Unlike other private sector workers whose pensions are insured by the federal Pension Benefit Guaranty Corporation, church employees have no federal agency poised to rescue their employer-provided pensions in the event of a devastating market crash.
Religious denominations have long provided retired clergy and staff with secure pension payments — more secure, in some cases, than corporate retirement plans.
But some recent bumps have drawn attention to the vulnerabilities of so-called “church plans,” which are exempt from federal regulations aimed at safeguarding retirement funds for private-sector retirees.
As cash-strapped states and private companies revamp, freeze or end their pension programs altogether, participants in church plans are now realizing how church plans can be riskier than they appear, observers say.
“As a group, employees in so-called church plans are far more at risk than other private sector employees,” said Karen Ferguson, director of the Pension Rights Center, a Washington-based watchdog group…

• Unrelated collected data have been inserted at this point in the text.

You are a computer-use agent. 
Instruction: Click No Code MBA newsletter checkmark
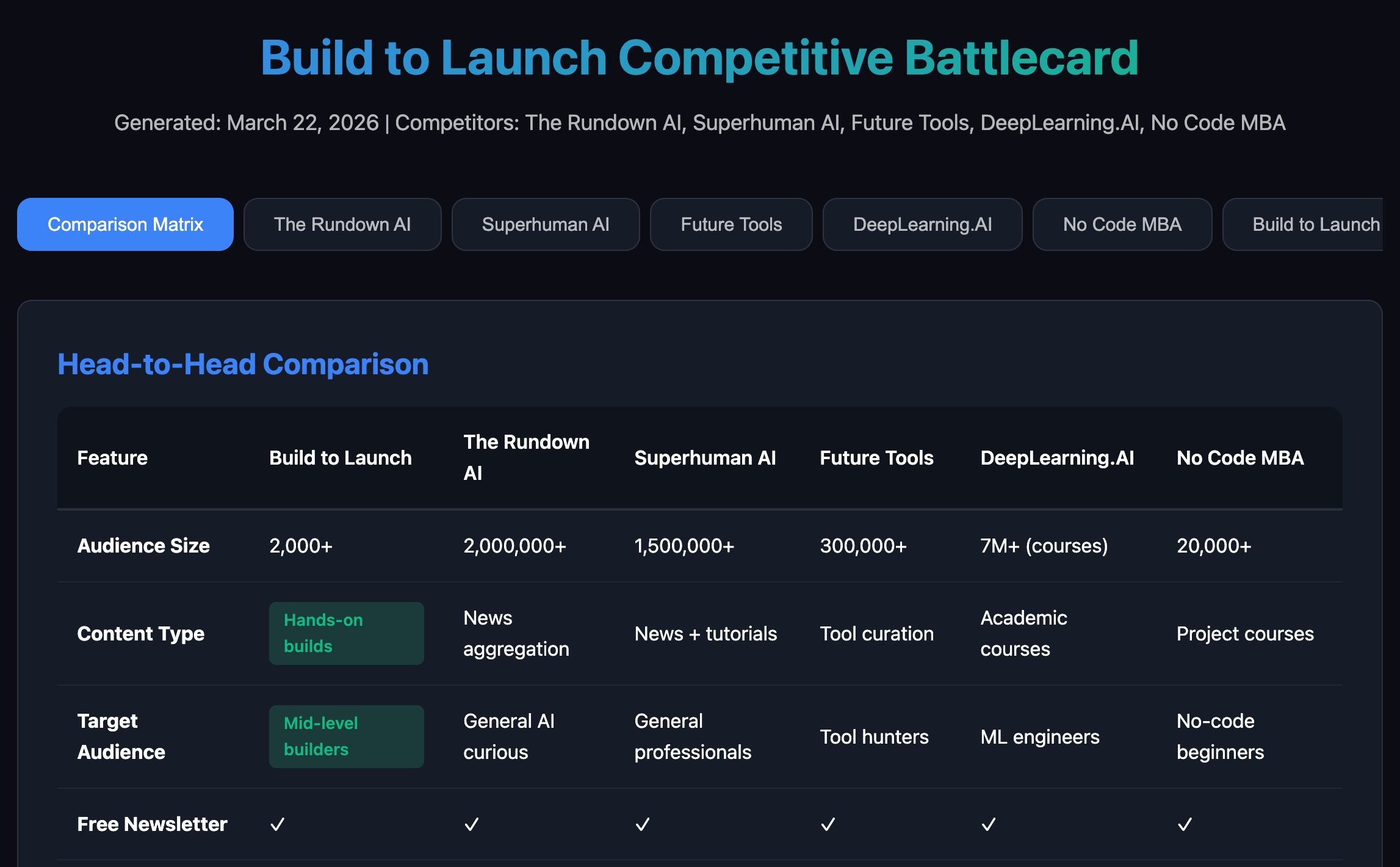pos(1185,824)
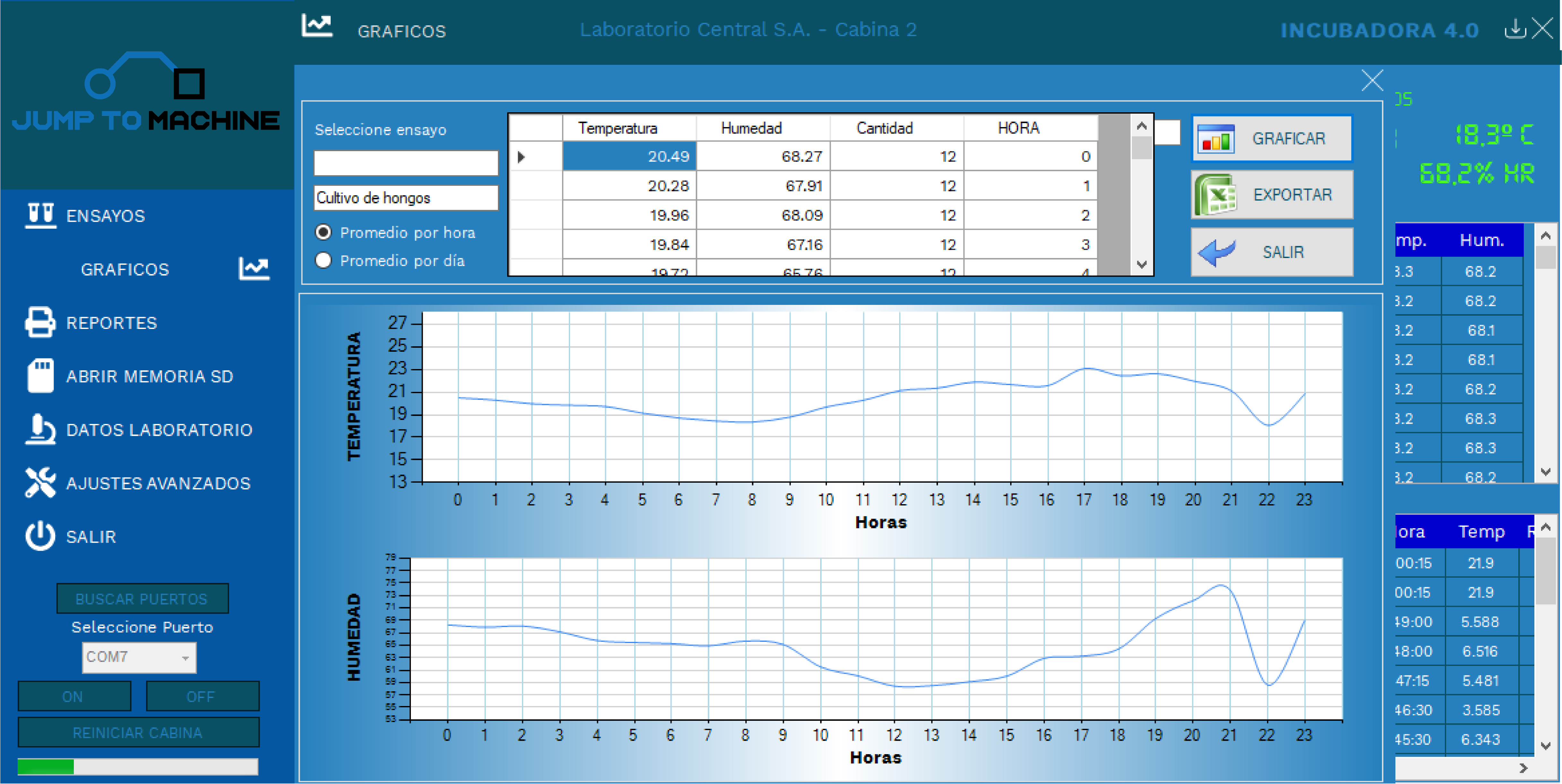Select the Promedio por hora radio button
Image resolution: width=1562 pixels, height=784 pixels.
(324, 232)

Yet “because there hasn’t been a collapse of a (church) pension board plan, everybody I think is comfortable leaving them alone.”
In several recent cases, however, churches have failed to keep their plans fully funded to be able to meet obligations to retirees…
…About 12,000 Lutherans are seeing their pension payments shrink by 6 to 9 percent annually from 2010 through 2012. The defined benefit program of the Evangelical Lutheran Church in America was only 61 percent funded in February 2009, and has been closed to new participants since Jan. 1.